Week 4 was kicked off by internationally recognized leader and author Andrew Pek. He talked about innovation, however his definitions were quite different from what we had learnt in class. Innovation was defined as the (strategic and human centered) creation of something desirable to others that is doable and is commercially and socially relevant. This definition helped explain why many ideas, especially those pertaining to sustainability, fail as they do not encompass all the three aspects of innovation. The application of design thinking in innovation was another important concept. Companies such as d-light that overcome the paradox of “cost vs. clean” in their pursuit of sustainability showcase the importance of looking at the tools available from different perspective. The idea seemed like an intersection of the concepts of relative advantage and reverse innovation. In many ways, the entire week 4 was a perfect complement to the courses on sustainability and innovation done in Budapest.

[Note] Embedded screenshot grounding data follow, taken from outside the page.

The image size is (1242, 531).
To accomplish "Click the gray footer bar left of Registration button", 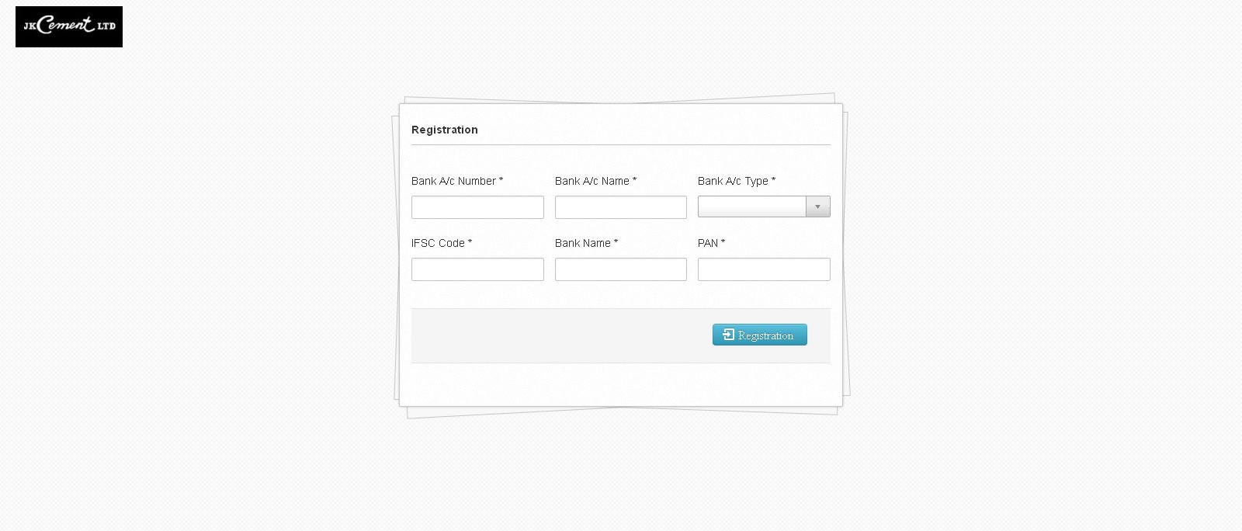I will point(559,335).
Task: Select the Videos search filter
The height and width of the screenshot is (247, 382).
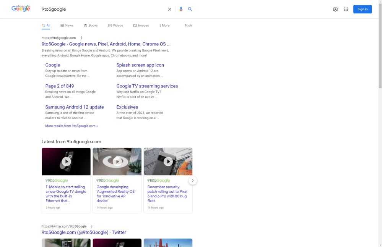Action: (x=116, y=25)

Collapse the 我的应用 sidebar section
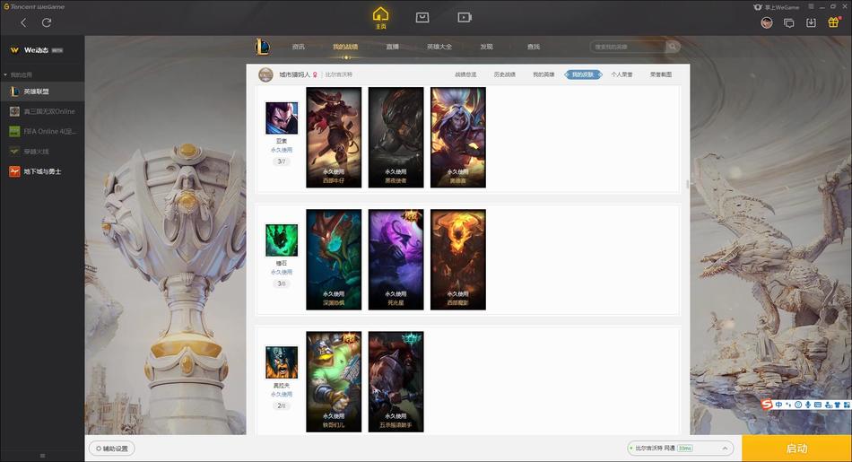point(5,74)
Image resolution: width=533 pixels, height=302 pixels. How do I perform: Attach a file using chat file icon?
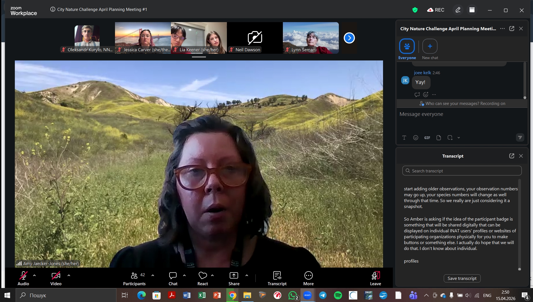click(438, 138)
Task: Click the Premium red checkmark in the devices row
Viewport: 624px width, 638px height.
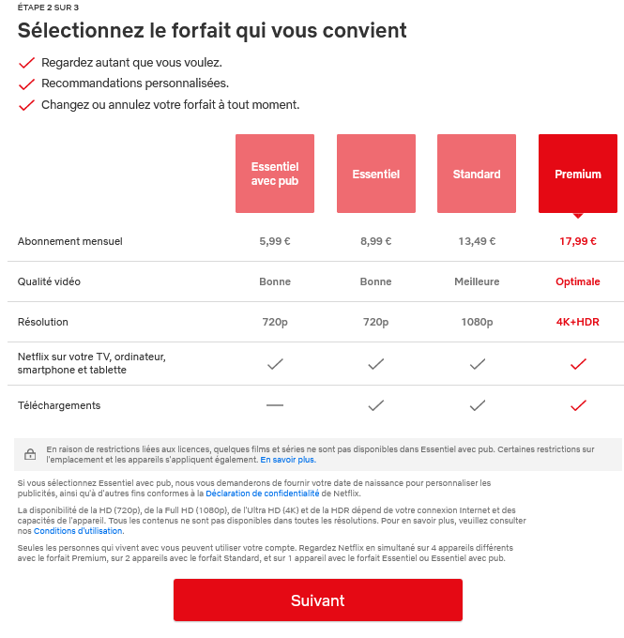Action: pyautogui.click(x=578, y=364)
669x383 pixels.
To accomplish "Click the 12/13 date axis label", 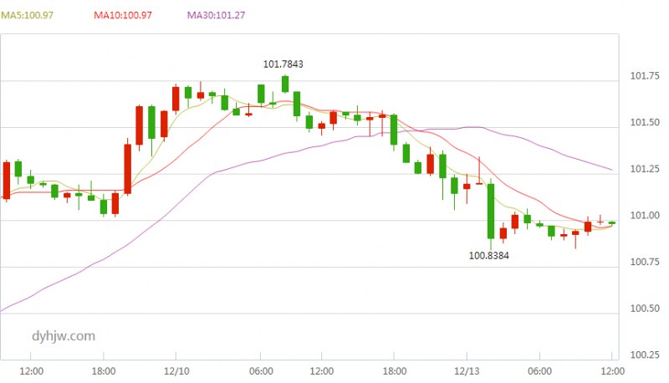I will 467,370.
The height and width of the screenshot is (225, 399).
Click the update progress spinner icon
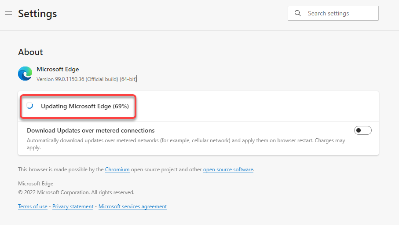(x=30, y=106)
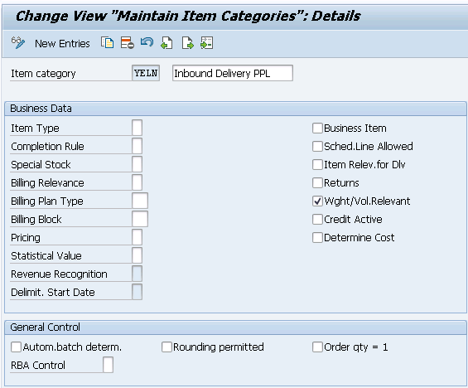Click the Billing Block field

click(140, 219)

The rooftop garden, Brooklyn Grange, was an absolute delight. Hearing his story, we learnt that critical it is to multitask in a startup; wearing many hats is not a choice but a necessity. Brooklyn Grange also epitomized how ideas evolve into businesses, this dynamic nature is very different from what is planned on paper. It all boils down to finding your niche; again we came across “relative advantage” in our session with Laszlo Karafiath. The session revolved around cultural design, its influences on strategy and how it is an evolutionary process and not a revolutionary change.
The session that followed was about trends in cleantech presented by Monty Graham. Many elements that had to do with climate change were more of a refresher, however there were plenty of food for thought as well. Interesting thoughts got sparked while discussing topics such as anthropogenic climate change, energy management and, energy efficiency. Clean web was something new and interesting for me and possibly offers plenty of entrepreneurial opportunities in the near future. Green Maps System, although an innovative idea that served the social need failed to build a sustainable business model with around 80% of its costs being covered by grants. How could this community centered business be turned sustainable? The week ended with a question adding to a plethora already piled related to business, society, environment and, career among others.